An independent observer will record the time taken to establish landmarks with
ultrasound imaging and the time taken to complete the spinal anesthesia. The number of
needle insertions and redirections required to achieve dural puncture will also be
recorded (as previously defined by Chin et al.). Immediately after the spinal
anaesthesia has been administered, the patient will be asked by the observer to rate
the pain they experienced during the procedure (from 0 - 10) and their satisfaction
with the procedure (from 1 - 5).
The sensory block height will be measured and recorded at 5 minute intervals.
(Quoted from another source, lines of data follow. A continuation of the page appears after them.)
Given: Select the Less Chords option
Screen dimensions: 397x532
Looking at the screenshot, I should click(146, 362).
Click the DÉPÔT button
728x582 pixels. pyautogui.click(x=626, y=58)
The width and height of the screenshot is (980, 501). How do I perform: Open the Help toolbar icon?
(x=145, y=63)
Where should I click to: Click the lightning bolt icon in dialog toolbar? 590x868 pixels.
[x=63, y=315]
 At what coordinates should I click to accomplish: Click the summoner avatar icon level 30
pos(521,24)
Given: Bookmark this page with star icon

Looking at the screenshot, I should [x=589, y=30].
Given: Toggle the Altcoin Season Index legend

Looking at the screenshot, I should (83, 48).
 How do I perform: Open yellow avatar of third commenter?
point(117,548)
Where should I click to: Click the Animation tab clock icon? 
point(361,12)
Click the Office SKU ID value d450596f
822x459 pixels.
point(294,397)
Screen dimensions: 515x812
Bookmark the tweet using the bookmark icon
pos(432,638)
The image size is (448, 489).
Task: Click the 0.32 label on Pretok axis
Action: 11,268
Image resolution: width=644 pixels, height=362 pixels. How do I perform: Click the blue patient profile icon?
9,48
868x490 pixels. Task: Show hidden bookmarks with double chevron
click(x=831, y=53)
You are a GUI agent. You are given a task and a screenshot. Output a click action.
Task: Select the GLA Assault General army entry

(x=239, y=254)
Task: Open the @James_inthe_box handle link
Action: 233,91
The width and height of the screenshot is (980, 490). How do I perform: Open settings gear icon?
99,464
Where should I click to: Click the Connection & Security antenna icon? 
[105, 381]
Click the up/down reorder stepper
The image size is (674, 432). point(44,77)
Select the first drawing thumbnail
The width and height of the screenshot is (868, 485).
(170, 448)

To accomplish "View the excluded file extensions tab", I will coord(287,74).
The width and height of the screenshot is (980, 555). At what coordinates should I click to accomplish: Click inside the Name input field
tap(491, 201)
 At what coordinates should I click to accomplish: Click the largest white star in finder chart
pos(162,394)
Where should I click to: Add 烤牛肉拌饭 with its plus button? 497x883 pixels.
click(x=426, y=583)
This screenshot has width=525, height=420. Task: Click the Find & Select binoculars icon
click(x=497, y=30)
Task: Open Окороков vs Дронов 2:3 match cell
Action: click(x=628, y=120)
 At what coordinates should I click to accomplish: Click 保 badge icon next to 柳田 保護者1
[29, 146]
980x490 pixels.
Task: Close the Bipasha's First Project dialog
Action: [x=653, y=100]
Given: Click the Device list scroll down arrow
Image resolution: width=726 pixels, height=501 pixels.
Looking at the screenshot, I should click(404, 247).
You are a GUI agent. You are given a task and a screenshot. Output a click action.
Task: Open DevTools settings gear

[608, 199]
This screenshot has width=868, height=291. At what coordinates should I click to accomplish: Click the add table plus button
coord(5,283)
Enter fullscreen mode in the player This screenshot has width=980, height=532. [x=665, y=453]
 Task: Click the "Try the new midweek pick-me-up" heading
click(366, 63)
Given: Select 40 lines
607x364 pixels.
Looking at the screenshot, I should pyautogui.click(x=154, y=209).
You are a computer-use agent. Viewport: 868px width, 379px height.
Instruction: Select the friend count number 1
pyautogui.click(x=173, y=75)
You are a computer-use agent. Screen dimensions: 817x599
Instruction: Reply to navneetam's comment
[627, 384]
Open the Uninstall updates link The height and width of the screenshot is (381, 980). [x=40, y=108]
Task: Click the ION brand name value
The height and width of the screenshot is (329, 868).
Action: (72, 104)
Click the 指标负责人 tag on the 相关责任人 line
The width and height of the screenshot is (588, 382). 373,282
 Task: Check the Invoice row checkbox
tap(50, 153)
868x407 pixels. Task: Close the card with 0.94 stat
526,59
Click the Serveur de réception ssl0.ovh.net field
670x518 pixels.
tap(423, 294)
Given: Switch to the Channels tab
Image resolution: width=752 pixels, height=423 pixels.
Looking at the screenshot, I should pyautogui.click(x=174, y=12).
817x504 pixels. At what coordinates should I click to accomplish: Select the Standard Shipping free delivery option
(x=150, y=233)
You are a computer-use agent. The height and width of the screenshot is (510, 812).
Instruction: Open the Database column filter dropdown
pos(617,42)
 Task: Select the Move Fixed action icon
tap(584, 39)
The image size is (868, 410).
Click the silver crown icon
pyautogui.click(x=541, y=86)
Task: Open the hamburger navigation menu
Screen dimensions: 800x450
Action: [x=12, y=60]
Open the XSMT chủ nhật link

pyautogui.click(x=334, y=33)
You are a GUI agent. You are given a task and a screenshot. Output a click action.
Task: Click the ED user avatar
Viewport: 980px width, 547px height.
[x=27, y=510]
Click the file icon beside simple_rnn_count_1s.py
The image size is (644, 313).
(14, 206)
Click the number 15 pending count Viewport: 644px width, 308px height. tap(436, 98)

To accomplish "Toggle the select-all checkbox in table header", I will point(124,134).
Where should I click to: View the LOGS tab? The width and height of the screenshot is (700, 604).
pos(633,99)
The
number of 5 minute increments where the mean arterial blood pressure is measured as
being greater than 20% below baseline will be collected as well as the amount of
ephedrine required to treat each patient. The amount of intravenous fluid given during
the procedure will be recorded. Other details related to the surgery will also be
collected including time of first incision, tourniquet inflation and deflation times,
estimated total blood loss and time of surgical completion.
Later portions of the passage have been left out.